## [Exercise goal]
In the records that follow, find the line with "Năm 2021 (29) (728, 1383)"; from there, retype every line exactly through the line with "Nhà văn (771, 1762)", which also belongs to the answer.

+++

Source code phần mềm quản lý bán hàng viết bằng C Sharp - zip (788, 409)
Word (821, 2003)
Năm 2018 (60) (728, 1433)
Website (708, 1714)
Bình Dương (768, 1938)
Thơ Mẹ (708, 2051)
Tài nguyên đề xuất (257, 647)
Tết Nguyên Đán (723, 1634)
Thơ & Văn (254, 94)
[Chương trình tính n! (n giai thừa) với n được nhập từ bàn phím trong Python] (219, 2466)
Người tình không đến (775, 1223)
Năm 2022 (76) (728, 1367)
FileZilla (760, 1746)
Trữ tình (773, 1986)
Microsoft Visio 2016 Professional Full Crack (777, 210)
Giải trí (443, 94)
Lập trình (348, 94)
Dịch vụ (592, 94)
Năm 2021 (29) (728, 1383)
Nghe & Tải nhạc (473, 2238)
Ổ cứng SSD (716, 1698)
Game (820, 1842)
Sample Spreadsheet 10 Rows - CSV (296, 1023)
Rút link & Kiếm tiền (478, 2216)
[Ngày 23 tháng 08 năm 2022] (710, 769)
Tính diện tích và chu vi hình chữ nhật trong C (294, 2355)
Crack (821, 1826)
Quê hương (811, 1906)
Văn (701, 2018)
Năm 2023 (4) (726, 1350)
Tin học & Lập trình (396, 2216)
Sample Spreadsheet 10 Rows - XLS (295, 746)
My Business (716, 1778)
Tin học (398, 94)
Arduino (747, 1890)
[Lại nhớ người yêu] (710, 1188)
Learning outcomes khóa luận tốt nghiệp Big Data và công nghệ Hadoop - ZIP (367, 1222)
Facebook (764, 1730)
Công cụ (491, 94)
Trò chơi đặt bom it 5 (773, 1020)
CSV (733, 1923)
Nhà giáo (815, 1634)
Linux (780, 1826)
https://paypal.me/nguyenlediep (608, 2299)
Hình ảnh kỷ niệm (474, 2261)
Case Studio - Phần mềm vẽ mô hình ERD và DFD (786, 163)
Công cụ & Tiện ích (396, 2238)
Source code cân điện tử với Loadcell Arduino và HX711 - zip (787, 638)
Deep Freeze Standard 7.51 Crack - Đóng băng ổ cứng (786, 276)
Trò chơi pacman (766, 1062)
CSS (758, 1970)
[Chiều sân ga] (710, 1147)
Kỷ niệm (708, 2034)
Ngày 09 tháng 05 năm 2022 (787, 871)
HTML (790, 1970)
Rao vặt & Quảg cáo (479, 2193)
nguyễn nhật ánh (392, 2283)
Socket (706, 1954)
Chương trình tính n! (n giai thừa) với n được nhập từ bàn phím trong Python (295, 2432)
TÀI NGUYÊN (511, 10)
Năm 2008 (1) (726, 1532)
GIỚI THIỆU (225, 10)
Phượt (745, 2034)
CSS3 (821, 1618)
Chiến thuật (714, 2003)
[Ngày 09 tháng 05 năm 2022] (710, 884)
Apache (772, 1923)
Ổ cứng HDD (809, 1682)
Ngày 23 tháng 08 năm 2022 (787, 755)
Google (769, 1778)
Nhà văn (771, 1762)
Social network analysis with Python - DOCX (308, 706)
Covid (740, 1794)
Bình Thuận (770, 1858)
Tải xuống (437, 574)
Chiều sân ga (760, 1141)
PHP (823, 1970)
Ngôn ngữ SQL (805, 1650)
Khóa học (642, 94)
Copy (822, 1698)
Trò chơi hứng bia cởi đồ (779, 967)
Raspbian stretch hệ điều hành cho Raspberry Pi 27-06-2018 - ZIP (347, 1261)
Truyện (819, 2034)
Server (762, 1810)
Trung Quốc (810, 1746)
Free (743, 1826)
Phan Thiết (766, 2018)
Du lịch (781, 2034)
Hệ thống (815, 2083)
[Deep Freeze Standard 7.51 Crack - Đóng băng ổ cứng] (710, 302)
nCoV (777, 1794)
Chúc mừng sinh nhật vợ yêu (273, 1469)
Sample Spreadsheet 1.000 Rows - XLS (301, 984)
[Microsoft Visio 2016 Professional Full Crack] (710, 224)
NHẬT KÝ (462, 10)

+++

## [Final answer]
Năm 2021 (29) (728, 1383)
Nghe & Tải nhạc (473, 2238)
Ổ cứng SSD (716, 1698)
Game (820, 1842)
Sample Spreadsheet 10 Rows - CSV (296, 1023)
Rút link & Kiếm tiền (478, 2216)
[Ngày 23 tháng 08 năm 2022] (710, 769)
Tính diện tích và chu vi hình chữ nhật trong C (294, 2355)
Crack (821, 1826)
Quê hương (811, 1906)
Văn (701, 2018)
Năm 2023 (4) (726, 1350)
Tin học & Lập trình (396, 2216)
Sample Spreadsheet 10 Rows - XLS (295, 746)
My Business (716, 1778)
Tin học (398, 94)
Arduino (747, 1890)
[Lại nhớ người yêu] (710, 1188)
Learning outcomes khóa luận tốt nghiệp Big Data và công nghệ Hadoop - ZIP (367, 1222)
Facebook (764, 1730)
Công cụ (491, 94)
Trò chơi đặt bom it 5 (773, 1020)
CSV (733, 1923)
Nhà giáo (815, 1634)
Linux (780, 1826)
https://paypal.me/nguyenlediep (608, 2299)
Hình ảnh kỷ niệm (474, 2261)
Case Studio - Phần mềm vẽ mô hình ERD và DFD (786, 163)
Công cụ & Tiện ích (396, 2238)
Source code cân điện tử với Loadcell Arduino và HX711 - zip (787, 638)
Deep Freeze Standard 7.51 Crack - Đóng băng ổ cứng (786, 276)
Trò chơi pacman (766, 1062)
CSS (758, 1970)
[Chiều sân ga] (710, 1147)
Kỷ niệm (708, 2034)
Ngày 09 tháng 05 năm 2022 (787, 871)
HTML (790, 1970)
Rao vặt & Quảg cáo (479, 2193)
nguyễn nhật ánh (392, 2283)
Socket (706, 1954)
Chương trình tính n! (n giai thừa) với n được nhập từ bàn phím trong Python (295, 2432)
TÀI NGUYÊN (511, 10)
Năm 2008 (1) (726, 1532)
GIỚI THIỆU (225, 10)
Phượt (745, 2034)
CSS3 (821, 1618)
Chiến thuật (714, 2003)
[Ngày 09 tháng 05 năm 2022] (710, 884)
Apache (772, 1923)
Ổ cứng HDD (809, 1682)
Ngày 23 tháng 08 năm 2022 (787, 755)
Google (769, 1778)
Nhà văn (771, 1762)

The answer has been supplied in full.